Your instructions ->
Lines where the string "target" appears are to be copied from the entries below.

[Dataset entries]
>>

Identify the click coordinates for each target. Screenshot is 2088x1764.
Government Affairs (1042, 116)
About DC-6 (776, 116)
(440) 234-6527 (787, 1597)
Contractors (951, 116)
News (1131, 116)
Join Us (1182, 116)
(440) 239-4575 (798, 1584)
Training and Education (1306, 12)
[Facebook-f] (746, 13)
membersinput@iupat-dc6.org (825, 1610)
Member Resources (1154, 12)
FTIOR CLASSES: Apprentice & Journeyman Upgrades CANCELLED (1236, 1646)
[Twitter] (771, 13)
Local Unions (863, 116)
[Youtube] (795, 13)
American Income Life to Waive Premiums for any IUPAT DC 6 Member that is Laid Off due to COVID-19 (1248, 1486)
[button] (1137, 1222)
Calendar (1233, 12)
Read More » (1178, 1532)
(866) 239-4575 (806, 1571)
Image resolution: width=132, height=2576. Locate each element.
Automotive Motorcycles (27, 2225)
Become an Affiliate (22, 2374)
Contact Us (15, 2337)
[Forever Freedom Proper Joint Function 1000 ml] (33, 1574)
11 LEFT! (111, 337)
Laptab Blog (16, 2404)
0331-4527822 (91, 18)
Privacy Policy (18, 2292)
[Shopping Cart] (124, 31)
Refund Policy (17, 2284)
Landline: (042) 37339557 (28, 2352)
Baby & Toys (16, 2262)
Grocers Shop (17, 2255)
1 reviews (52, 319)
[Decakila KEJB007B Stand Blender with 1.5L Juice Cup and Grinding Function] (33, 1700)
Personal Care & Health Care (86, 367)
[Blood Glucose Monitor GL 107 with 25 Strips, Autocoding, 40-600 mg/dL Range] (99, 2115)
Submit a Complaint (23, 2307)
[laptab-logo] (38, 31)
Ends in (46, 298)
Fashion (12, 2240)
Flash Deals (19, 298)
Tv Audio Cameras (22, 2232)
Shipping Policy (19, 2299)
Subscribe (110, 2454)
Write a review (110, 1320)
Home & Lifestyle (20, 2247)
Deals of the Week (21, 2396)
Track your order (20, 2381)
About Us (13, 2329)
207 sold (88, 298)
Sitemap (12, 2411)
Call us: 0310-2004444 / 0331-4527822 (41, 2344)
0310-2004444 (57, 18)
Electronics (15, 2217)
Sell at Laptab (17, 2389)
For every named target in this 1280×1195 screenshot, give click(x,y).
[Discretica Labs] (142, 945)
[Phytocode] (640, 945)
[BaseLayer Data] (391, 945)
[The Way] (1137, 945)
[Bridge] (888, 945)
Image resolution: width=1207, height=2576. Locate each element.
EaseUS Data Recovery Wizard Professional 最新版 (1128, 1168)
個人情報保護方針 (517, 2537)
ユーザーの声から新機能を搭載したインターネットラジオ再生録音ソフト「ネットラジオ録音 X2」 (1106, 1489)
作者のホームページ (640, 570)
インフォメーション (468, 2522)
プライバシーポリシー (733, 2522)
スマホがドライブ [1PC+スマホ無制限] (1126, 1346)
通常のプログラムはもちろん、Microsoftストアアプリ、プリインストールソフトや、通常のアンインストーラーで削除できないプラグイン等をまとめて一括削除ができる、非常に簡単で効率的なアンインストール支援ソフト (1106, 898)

<<

Result of the task ->
Identify the click coordinates for each target. Screenshot is 2088x1764.
For every named target in this 1280×1195 screenshot, give click(x,y).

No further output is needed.